- Task instructions
A - Condense the paragraph of the blog post that begins "But I'm getting very nervous" into a single shorter sentence that keeps its main facts.
B - Retype the passage of the blog post from "Tuesday, December 30, 2008" to "embies to implant.".

- Text passage
----------------------------------------
IF and the City

I used to feel sad when I watched the episodes with Charlotte failing over and over again while trying to get pregnant. Little did I know that my own attempts would lead me on the same sad journey. We've now passed 4 years in the trenches. 6 failed IVF/ICSI cycles = nothing. Time for something new - donor eggs. Success at last. Now for round 2.

Tuesday, December 30, 2008

Getting Ready

For our next transfer.

In the meantime Christmas was very nice. Very nice to be able to enjoy the food and a few drinks without worrying. Lovely to have BabyG in our lives and to have that joy of spending Christmas with your child.

Such a painful time for many, my memories are still there of those feelings from the past.

But I'm getting very nervous and scared in the lead up to our next transfer. My fears of it not working again, my fears that somehow it's all my fault, somehow my body is not allowing these embies to implant.

In an effort to get my body in optimum shape, and try and get a handle on the stress, I've been to see a new acupuncturist. I love her. She was largely chosen due to her handy proximity to my home in a lovely Nature Centre. Also, since the CFG 'to the stars' told me that what she did was nothing special, I believe her. I also believe that dealing with immune issues, and infertility is at the heart of TCM. My new lady confirmed that.
----------------------------------------
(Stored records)
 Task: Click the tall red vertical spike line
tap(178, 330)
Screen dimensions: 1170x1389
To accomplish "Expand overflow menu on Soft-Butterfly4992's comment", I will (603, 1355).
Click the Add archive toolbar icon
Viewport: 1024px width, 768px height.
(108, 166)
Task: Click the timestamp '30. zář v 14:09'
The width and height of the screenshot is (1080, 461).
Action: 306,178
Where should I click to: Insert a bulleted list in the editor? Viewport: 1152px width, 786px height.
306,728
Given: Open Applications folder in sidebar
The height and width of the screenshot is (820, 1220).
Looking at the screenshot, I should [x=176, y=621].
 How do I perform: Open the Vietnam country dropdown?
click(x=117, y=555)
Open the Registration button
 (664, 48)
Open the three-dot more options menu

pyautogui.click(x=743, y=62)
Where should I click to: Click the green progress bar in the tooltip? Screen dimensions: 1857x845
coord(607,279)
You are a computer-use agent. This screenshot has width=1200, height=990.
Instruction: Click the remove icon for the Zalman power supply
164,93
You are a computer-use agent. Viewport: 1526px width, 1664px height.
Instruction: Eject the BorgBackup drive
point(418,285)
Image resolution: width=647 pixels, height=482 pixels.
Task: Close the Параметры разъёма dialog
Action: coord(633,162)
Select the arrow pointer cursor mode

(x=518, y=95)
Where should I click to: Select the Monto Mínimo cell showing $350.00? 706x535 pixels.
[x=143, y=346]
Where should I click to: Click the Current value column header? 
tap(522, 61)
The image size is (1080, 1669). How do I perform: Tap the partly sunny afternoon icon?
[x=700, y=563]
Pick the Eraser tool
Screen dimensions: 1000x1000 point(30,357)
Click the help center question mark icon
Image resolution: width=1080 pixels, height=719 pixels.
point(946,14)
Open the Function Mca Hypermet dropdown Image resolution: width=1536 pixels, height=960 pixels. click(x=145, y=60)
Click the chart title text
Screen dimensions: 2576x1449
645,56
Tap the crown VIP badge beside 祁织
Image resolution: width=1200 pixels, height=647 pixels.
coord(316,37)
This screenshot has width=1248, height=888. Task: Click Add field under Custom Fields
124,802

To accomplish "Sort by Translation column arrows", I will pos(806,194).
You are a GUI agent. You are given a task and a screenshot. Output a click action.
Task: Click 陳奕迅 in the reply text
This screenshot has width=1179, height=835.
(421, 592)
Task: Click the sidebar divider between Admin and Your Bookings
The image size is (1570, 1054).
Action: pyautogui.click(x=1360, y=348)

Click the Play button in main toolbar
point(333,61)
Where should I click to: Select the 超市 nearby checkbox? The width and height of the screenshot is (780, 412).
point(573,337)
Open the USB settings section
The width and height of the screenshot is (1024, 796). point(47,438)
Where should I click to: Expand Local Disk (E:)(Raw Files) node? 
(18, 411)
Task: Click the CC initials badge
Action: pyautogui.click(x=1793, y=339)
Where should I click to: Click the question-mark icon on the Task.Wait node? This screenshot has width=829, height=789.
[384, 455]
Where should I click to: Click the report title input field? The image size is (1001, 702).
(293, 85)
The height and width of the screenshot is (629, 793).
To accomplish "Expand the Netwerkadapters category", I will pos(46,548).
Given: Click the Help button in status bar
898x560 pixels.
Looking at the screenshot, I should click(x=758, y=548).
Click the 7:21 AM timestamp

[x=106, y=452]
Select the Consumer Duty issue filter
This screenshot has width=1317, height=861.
----------------------------------------
- Results in order
A - The writer is increasingly nervous and scared ahead of the next transfer, fearing that it will fail again and that the writer's own body is somehow at fault for keeping the embryos from implanting.

B -
Tuesday, December 30, 2008

Getting Ready

For our next transfer.

In the meantime Christmas was very nice. Very nice to be able to enjoy the food and a few drinks without worrying. Lovely to have BabyG in our lives and to have that joy of spending Christmas with your child.

Such a painful time for many, my memories are still there of those feelings from the past.

But I'm getting very nervous and scared in the lead up to our next transfer. My fears of it not working again, my fears that somehow it's all my fault, somehow my body is not allowing these embies to implant.